We can do better. The distribution of points in the double slit experiment is not uniform. Demos that map larger fraction of random sequences of bits to more common points on the screen, and smaller fraction of random sequences to less common points on the screen will most commonly produce the observed distribution. For instance, to produce Gaussian distribution, you can count bits set to 1 in a long sequence of random bits.

This sort of demos can resemble quantum mechanics, where the solution would be made by calculating complex amplitudes at the image points, and then converting them into a probability distribution by applying Born rule.

Can we do better still? Can we discard the part where we pick just one point? Can we just output a screen of probabilities?

Not within our framework. First off, Turing machines do not output or process real numbers at all; real numbers have to be approximately encoded in some manner (If you ever hear of Solomonoff induction code 'assigning' probabilities, this works through the code converting subsequent random bit strings into specific observations, producing, in the limit, more of some observations than the others). Secondarily, we haven't observed a screen of probabilities; when you toss a coin once, you don't see a 50% probability of it landing heads, you observe heads (or tails). What we have actually seen was flashes of light, at well defined points. The part of the demo where it picks a single point to draw a flash at is as important as the part where it finds the probability distribution of those points. Those parts are not even separate in our Gaussian distribution example, where the probability distribution is not explicitly computed but instead generated by counting the set bits.

Can we output a multitude of predictions with one code and then look through them for the correct ones? We can't do that without losing predictive power - we'll end up with a very short demo that outputs sequence from a counter, eventually outputting all possible video sequences.

[This blog post is a work in progress; todo is to take photos of double slit experiment using a laser pointer, and to make other illustrations as appropriate]


  1. I assume this is the start of a sequence in which you try to genuinely apply a quantitative Occam's razor to the interpretation of quantum mechanics?

    1. I am kind of unsure. My expertise is largely within the field of programming, so I understand the CS-related aspect of it well, but when it comes to quantum mechanics I do not want to claim expertise (though I definitely can write a simulator of the double slit experiment). If you can collaborate on the physics, we can do that. I myself do not think that Solomonoff Induction is a good idea.

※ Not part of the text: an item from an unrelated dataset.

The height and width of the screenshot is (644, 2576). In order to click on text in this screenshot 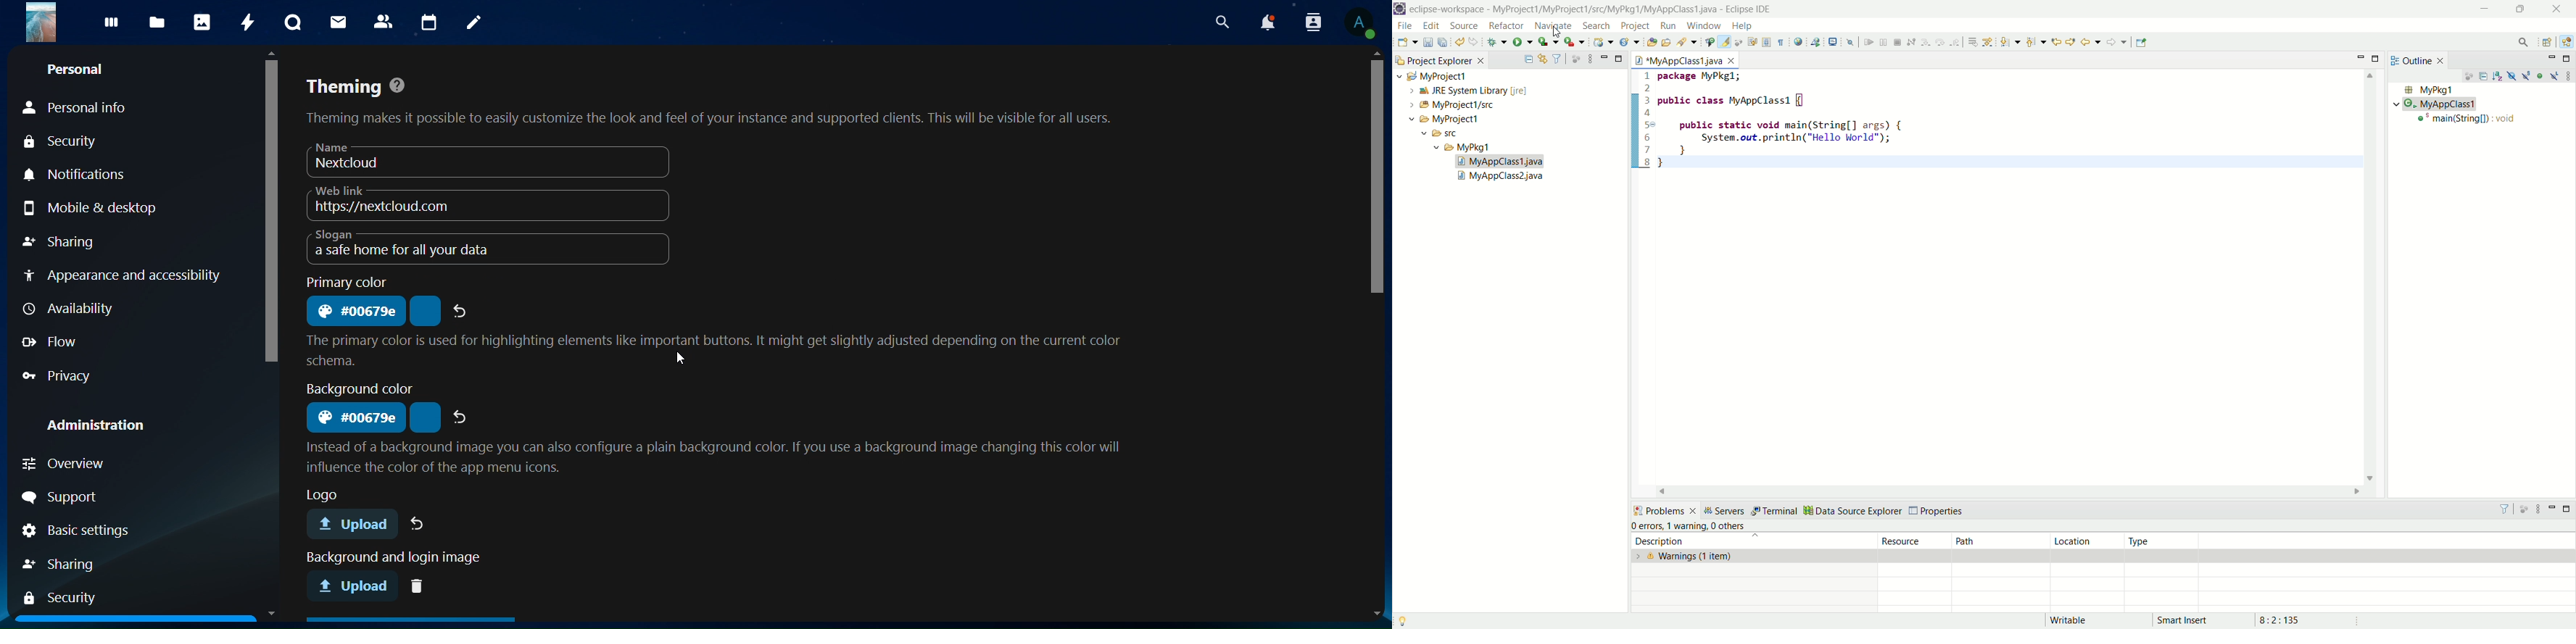, I will do `click(708, 349)`.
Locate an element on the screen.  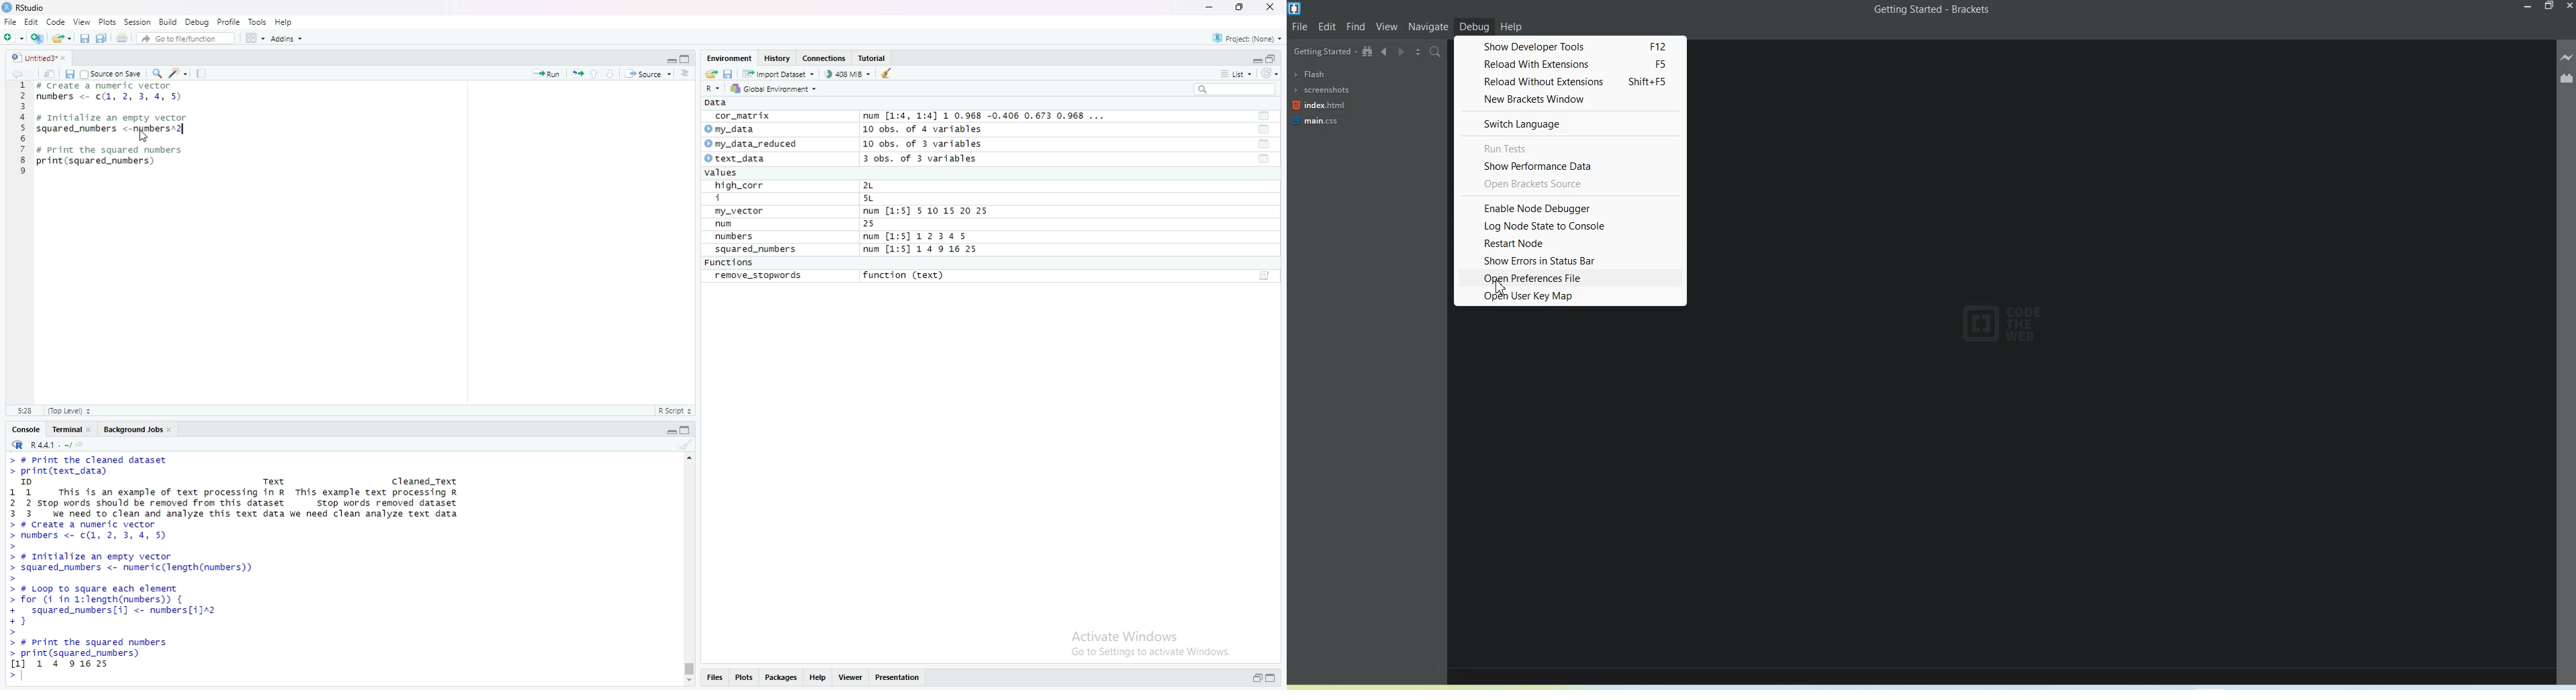
View is located at coordinates (82, 21).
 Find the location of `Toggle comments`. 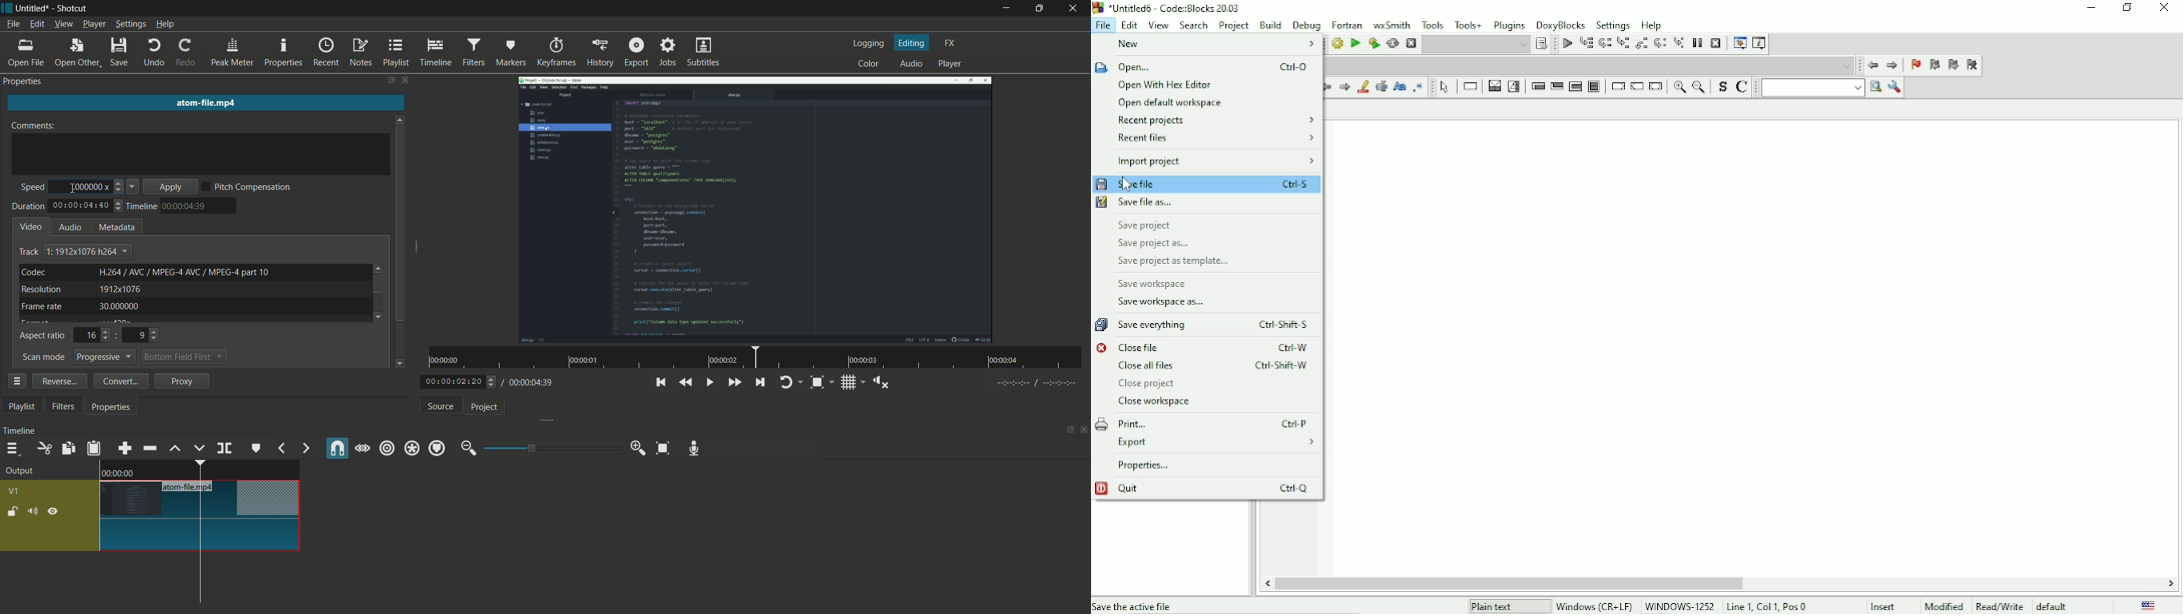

I imagine that the hypotheses should be ranked by how many symmetries they have, and the size of the guess space, justifying Occam's razor not as a law of nature but as an observation that shooting blind in a lower dimensional space has better chance of hitting the target.

    2. "justifying Occam's razor not as a law of nature but as an observation that shooting blind in a lower dimensional space has better chance of hitting the target." - that's excellent and should go in the post somewhere.